--- TASK ITEM ---
Copy all lines below containing "agent".

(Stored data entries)
==============================

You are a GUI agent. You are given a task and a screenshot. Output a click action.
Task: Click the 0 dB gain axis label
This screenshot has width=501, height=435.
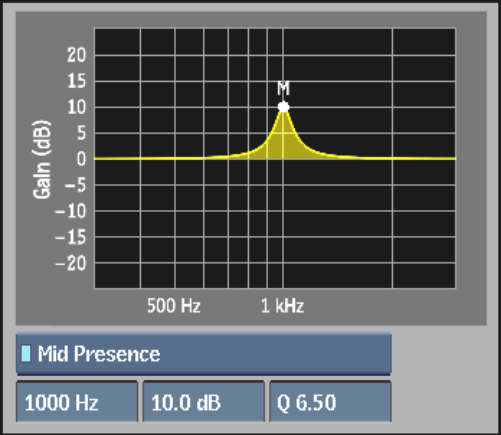pyautogui.click(x=81, y=159)
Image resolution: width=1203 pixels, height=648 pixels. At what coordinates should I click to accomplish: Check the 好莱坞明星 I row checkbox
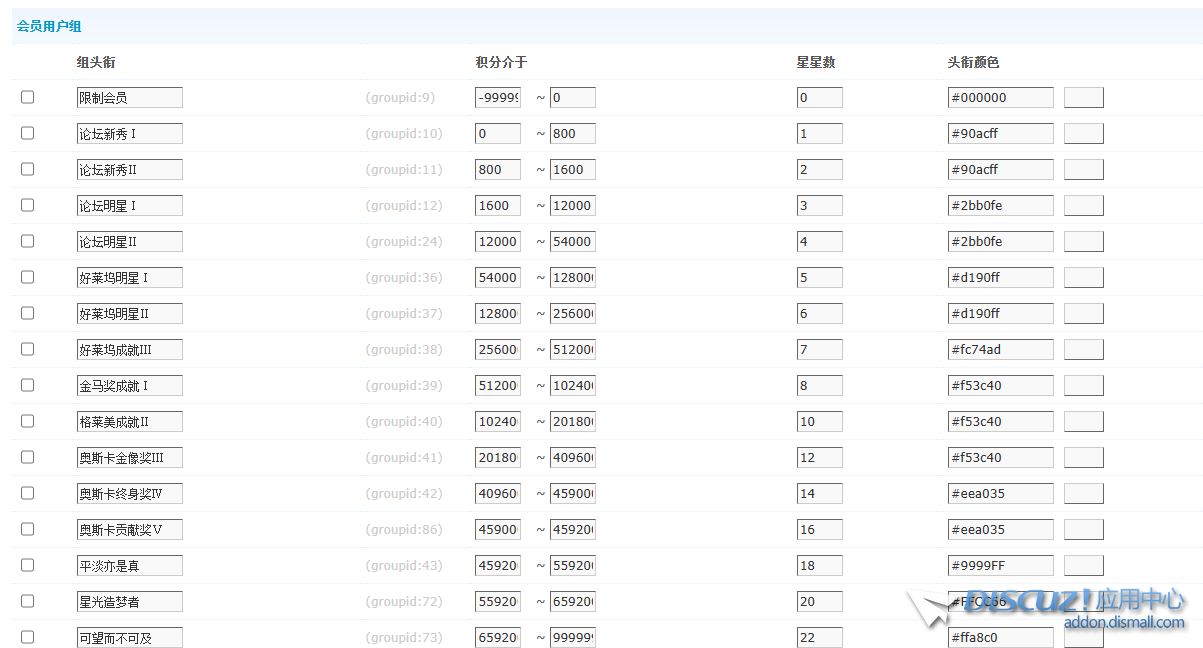pyautogui.click(x=27, y=277)
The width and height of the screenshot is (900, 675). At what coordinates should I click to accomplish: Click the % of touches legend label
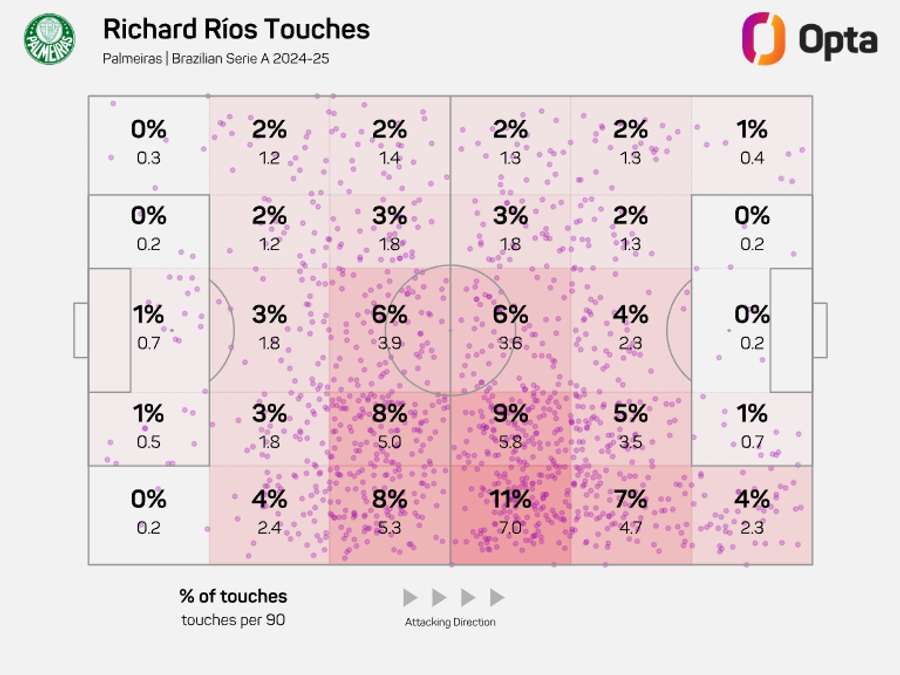click(233, 596)
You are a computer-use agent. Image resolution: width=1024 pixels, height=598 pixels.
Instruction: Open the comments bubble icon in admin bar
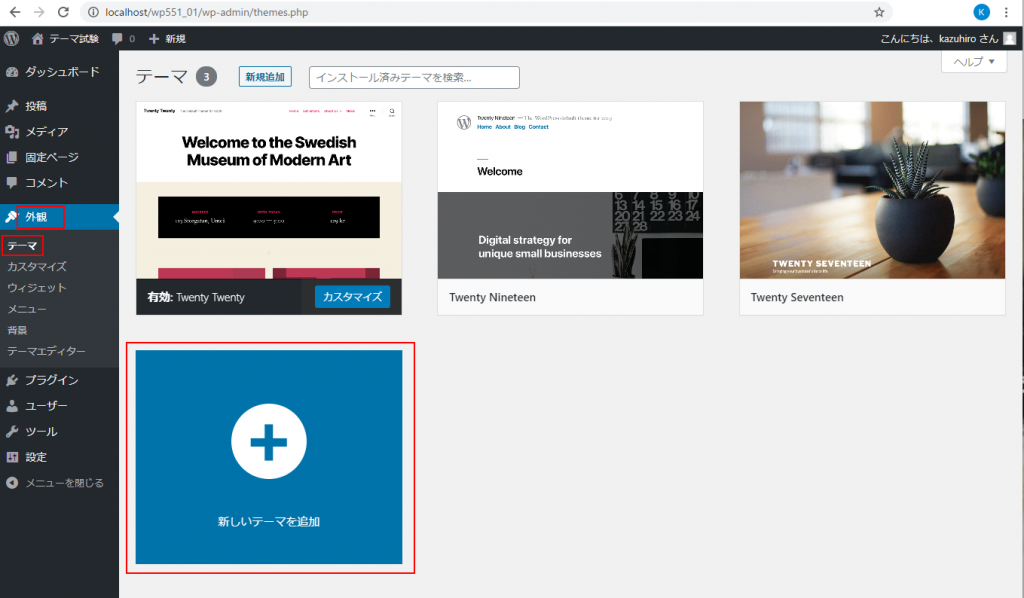click(x=118, y=38)
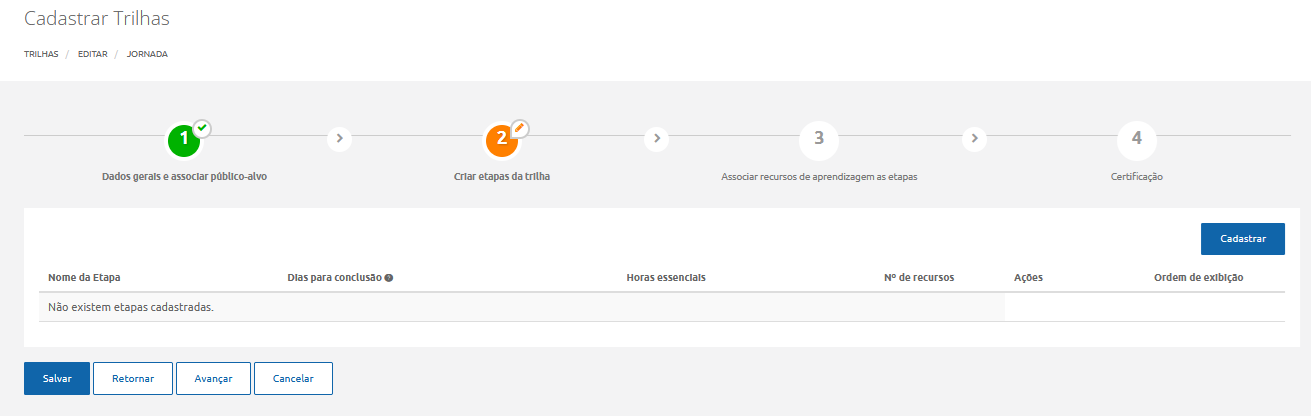
Task: Click the chevron arrow between steps 3 and 4
Action: click(x=975, y=139)
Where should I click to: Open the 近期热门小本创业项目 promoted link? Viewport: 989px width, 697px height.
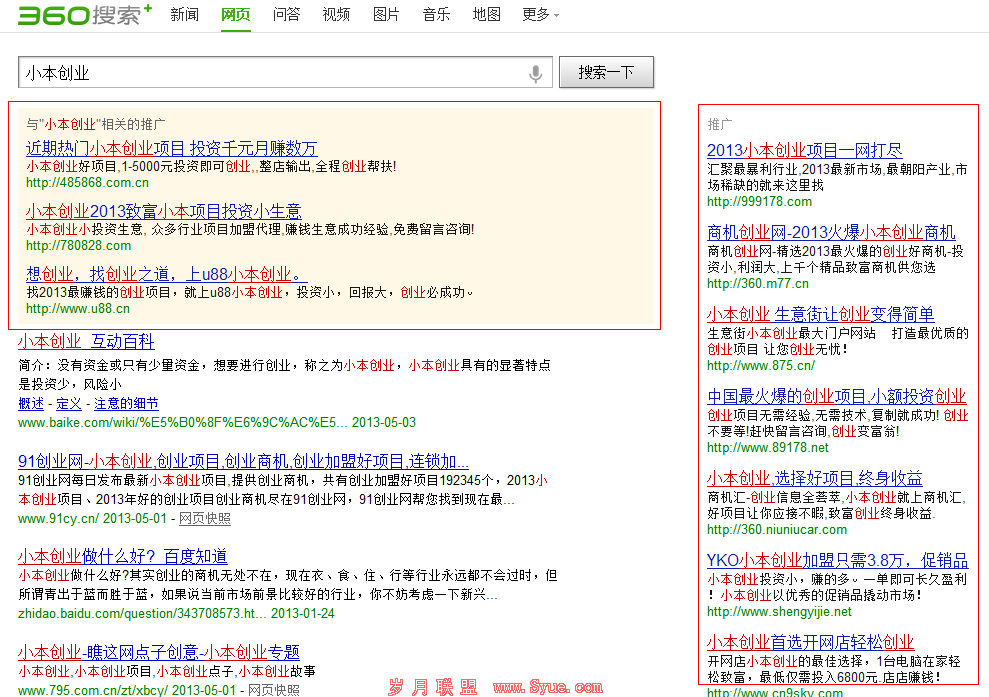coord(171,148)
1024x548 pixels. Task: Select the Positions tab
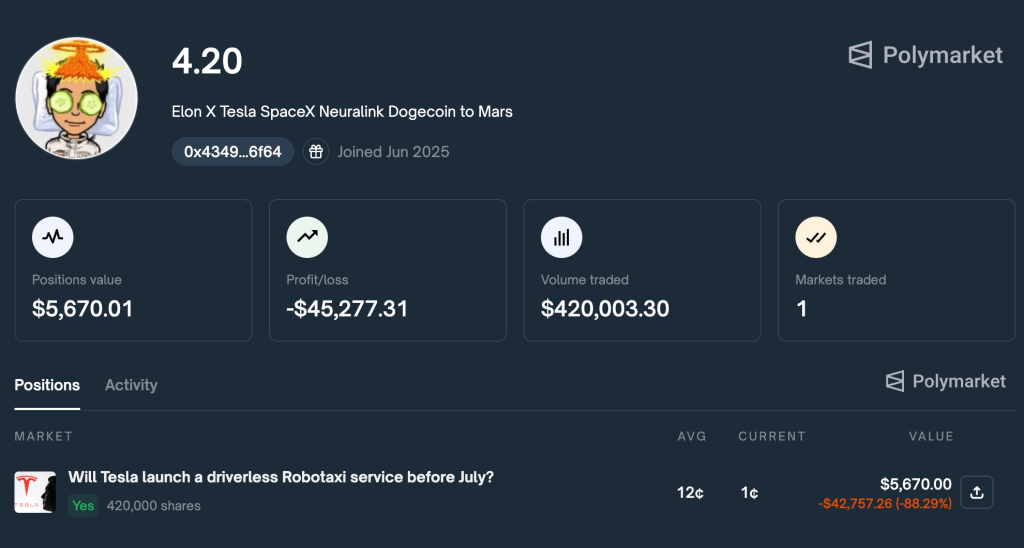[x=47, y=385]
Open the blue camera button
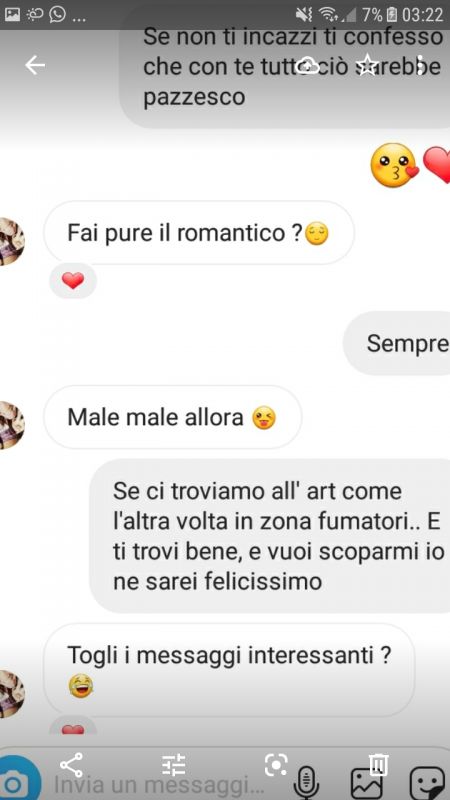 (x=18, y=781)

==============================

--- SOLVED EXERCISE ---
You are a GUI agent. You are given a task and a screenshot. Output a click action.
You are a computer-use agent. Image resolution: width=1024 pixels, height=598 pixels.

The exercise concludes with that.